I'll second this idea. Pull a "bare" unfiltered line off specifically to the DSL modem and then run a filtered line for ALL other voice lines, regardless of how they might be wired inside the home. Doing in the basement just inside the NID is often the simplest place.

Many houses have 4 wires (2 pairs) going to all sockets. You could leave the raw signal on that Y/B pair and use a 2 line spliter. The sort that has

3 sockets. One for both lines and the other two with each line as "line 1" in that socket. But bear in mind that if anyone connects an actual two line device they'd screw up the DSL signal. Thus it's better to just pull a line to wherever the DSL modem needs to live and filter EVERYTHING else.

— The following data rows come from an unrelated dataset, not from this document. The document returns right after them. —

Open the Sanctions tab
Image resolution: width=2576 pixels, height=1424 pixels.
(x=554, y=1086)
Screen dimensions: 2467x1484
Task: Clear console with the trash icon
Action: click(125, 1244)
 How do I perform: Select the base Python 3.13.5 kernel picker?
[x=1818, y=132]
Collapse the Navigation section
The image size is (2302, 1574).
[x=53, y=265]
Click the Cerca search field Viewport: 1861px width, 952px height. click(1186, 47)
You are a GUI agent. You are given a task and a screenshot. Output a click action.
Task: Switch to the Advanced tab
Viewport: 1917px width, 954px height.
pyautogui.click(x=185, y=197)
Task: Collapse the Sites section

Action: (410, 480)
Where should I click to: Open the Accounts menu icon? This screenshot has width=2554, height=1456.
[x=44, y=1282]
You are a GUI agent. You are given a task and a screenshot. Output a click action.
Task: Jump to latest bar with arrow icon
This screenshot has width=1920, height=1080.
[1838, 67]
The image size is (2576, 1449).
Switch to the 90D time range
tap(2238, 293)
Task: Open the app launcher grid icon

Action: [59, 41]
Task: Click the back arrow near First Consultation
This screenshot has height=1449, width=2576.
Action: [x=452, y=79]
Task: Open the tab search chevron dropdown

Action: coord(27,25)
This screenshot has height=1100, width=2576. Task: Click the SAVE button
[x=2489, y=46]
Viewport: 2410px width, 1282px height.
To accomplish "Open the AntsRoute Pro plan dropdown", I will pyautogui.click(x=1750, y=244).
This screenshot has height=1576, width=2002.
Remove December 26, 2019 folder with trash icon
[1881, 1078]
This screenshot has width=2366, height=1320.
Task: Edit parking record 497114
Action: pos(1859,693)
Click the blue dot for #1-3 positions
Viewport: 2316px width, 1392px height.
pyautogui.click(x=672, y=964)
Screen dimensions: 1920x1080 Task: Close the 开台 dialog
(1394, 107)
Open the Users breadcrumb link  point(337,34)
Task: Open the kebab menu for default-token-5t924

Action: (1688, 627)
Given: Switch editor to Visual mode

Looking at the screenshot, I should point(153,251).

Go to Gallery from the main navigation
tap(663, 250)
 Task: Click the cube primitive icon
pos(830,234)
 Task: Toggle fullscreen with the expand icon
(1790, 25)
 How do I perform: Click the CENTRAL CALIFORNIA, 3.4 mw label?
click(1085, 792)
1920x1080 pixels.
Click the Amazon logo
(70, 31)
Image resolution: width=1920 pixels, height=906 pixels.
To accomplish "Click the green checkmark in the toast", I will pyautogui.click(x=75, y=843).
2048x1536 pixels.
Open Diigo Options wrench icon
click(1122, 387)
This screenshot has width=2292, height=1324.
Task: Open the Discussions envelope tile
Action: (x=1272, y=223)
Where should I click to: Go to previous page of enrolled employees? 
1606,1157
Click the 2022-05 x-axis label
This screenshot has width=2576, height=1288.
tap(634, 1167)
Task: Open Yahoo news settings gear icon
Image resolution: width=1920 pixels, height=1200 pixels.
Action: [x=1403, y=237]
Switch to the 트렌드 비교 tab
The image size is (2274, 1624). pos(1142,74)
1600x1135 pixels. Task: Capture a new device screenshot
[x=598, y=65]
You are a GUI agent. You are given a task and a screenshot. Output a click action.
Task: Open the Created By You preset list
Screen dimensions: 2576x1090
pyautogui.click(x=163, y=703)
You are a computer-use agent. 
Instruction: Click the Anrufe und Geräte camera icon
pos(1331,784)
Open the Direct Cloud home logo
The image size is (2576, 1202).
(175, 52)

They do make smaller 66-block style binding posts. Something like 12 pairs or something. I've got my internal 'house' wiring running to one. I cheated just pulled a pair from the punch-down blocks to a pair of RJ11 boxes. I put a regular RJ11 filter in-between them. That way I didn't have to buy anything extra. And if the filter goes bad I can just use any garden-variety filter (the modem came with 4 of them) to replace it, instead of having to buy another 'fancier' splitter.

When using blocks keep in mind that if you want to 'split' the signal you can't punch more than one wire into a connector. But you CAN loop the wire THROUGH a connector and onto other binding posts. That's why a punch-down tool has double-sided blades; one for punching down and cutting the line and one for just punching it down.